--- START EXCERPTED RECORDS ---

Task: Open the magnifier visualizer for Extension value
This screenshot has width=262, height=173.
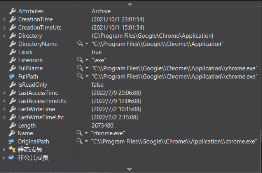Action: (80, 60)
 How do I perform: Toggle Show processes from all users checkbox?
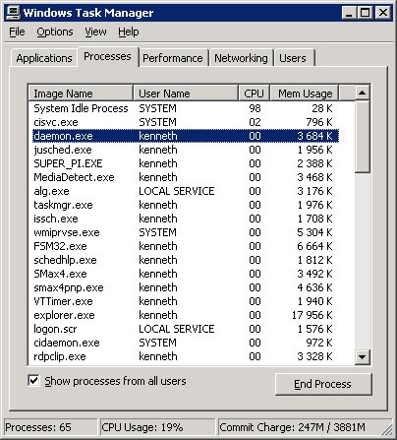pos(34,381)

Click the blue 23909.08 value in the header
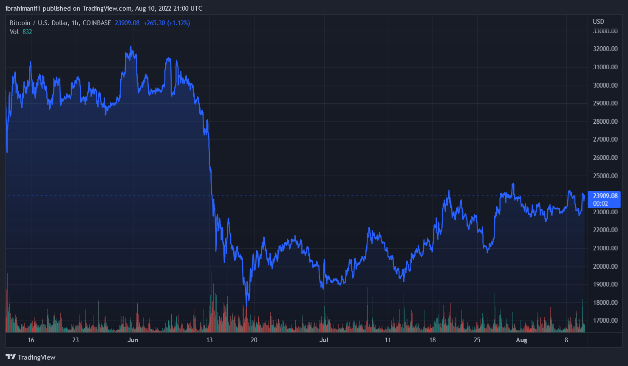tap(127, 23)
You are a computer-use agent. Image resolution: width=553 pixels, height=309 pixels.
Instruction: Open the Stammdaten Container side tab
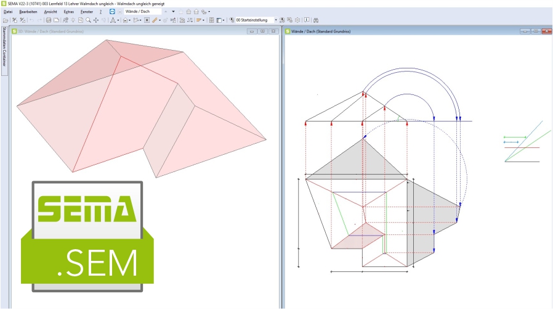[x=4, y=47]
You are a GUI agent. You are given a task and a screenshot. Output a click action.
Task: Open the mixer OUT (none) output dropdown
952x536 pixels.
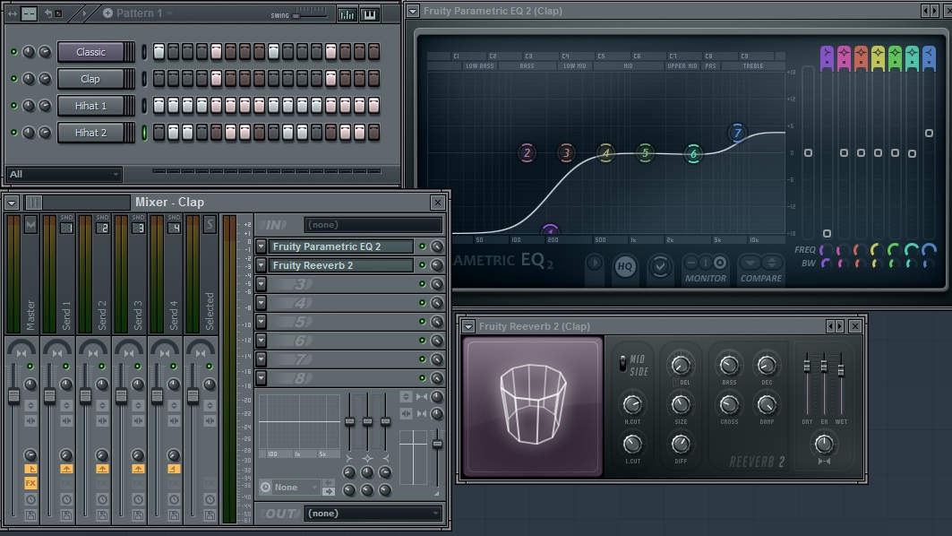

--- END EXCERPTED RECORDS ---

* **PROBLEM REQUIREMENTS**
Print all of the lines above exactly, leaving out the pictures.

* **SOLUTION**
Task: Open the magnifier visualizer for Extension value
This screenshot has width=262, height=173.
Action: (80, 60)
 How do I perform: Toggle Show processes from all users checkbox?
pos(34,381)

Click the blue 23909.08 value in the header
tap(127, 23)
You are a computer-use agent. Image resolution: width=553 pixels, height=309 pixels.
Instruction: Open the Stammdaten Container side tab
[x=4, y=47]
You are a GUI agent. You are given a task and a screenshot. Output a click action.
Task: Open the mixer OUT (none) output dropdown
952x536 pixels.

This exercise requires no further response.